Natural disasters exact huge toll on Asia

Natural disasters exact huge toll on Asia

Four of the world's most disaster- prone nations are in Asia, where more than 300,000 people have died from floods, storms, drought, earthquakes and tsunamis over the last 20 years, according to a report just released by the United Nations ahead of a critical climate change summit in Paris next week.

While the United States is the worst-hit country worldwide, with 472 weather-related disasters from 1995 till this year, the next four are all in Asia.

In its 30-page report, the UN Office for Disaster Risk Reduction tallied 441 natural disasters in China, 288 in India, 274 in the Philippines and 163 in Indonesia. In total, there were 6,457 natural disasters over the last 20 years.

Since the first UN climate change conference in 1995, more than 600,000 people have died, while some four billion have been injured, displaced or in need of emergency help.

Economic losses were placed at between US$250 billion and US$300 billion per year.

"This report demonstrates that the world is paying a high price in lives lost," said Ms Margareta Wahlstrom, chief of the UN office.

**DATA SECTION**
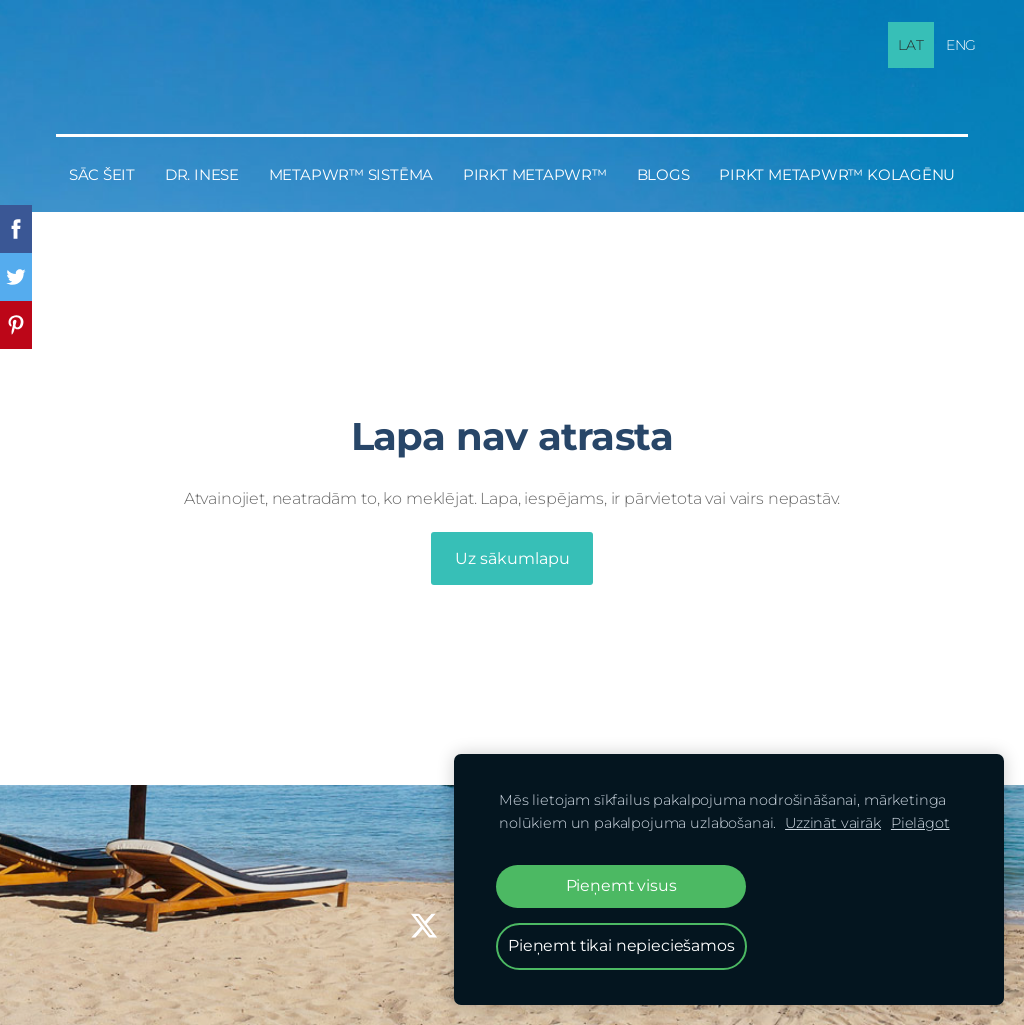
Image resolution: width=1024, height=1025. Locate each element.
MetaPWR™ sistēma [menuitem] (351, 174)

...

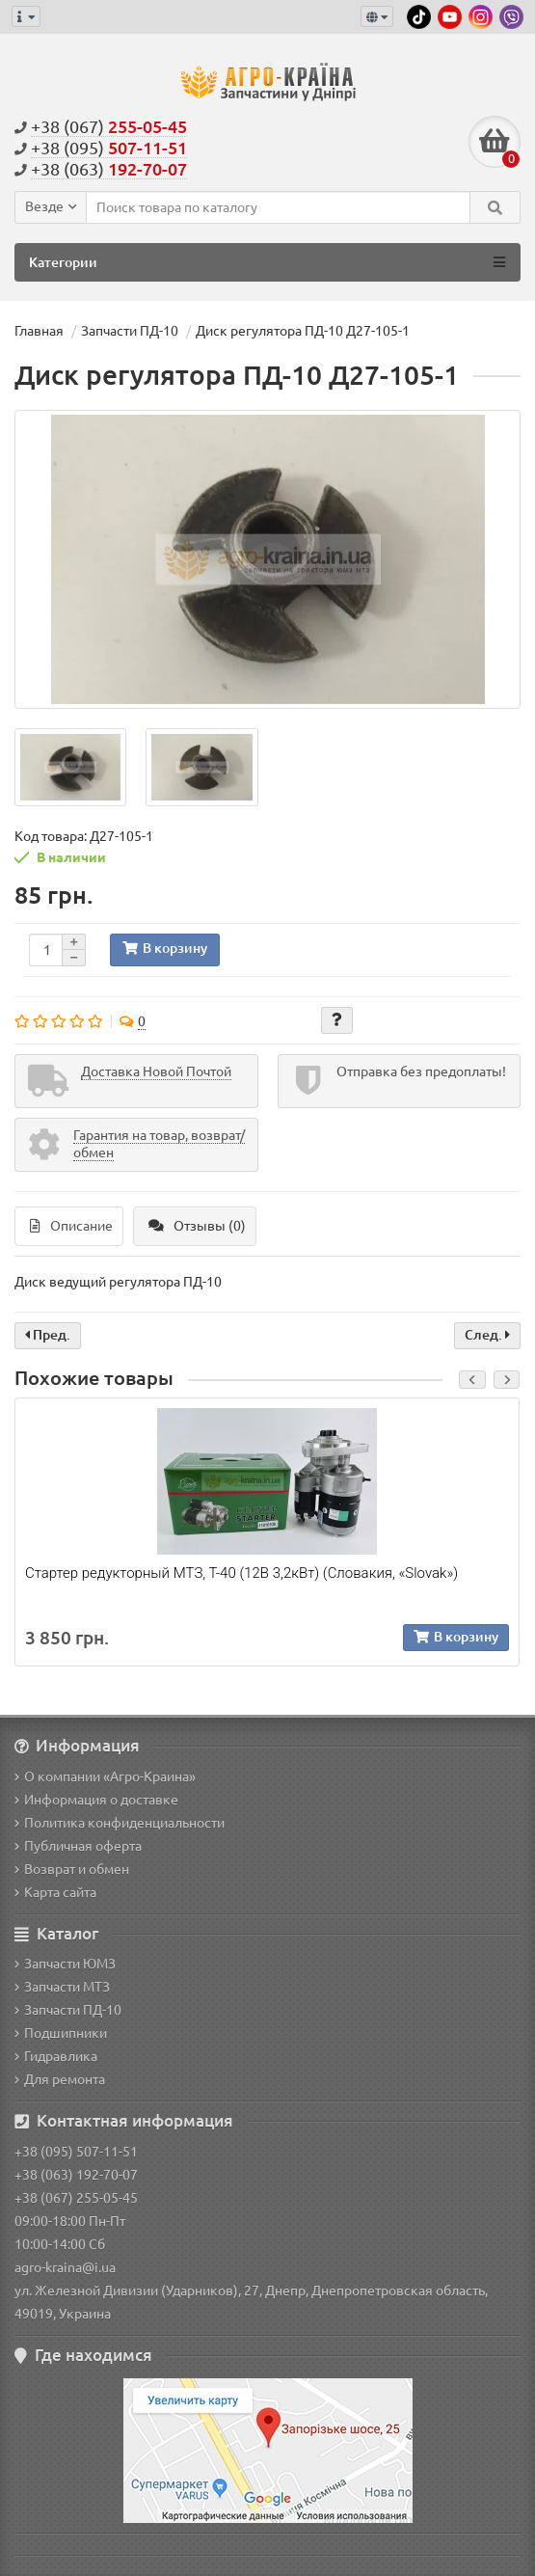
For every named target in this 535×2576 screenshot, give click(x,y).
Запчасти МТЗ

**EXERCISE OBJECTIVE**
Reproduce the portion of the natural disasters article between "Economic losses were" and "the UN office.", inclusive.

**FINISHED ANSWER**
Economic losses were placed at between US$250 billion and US$300 billion per year.

"This report demonstrates that the world is paying a high price in lives lost," said Ms Margareta Wahlstrom, chief of the UN office.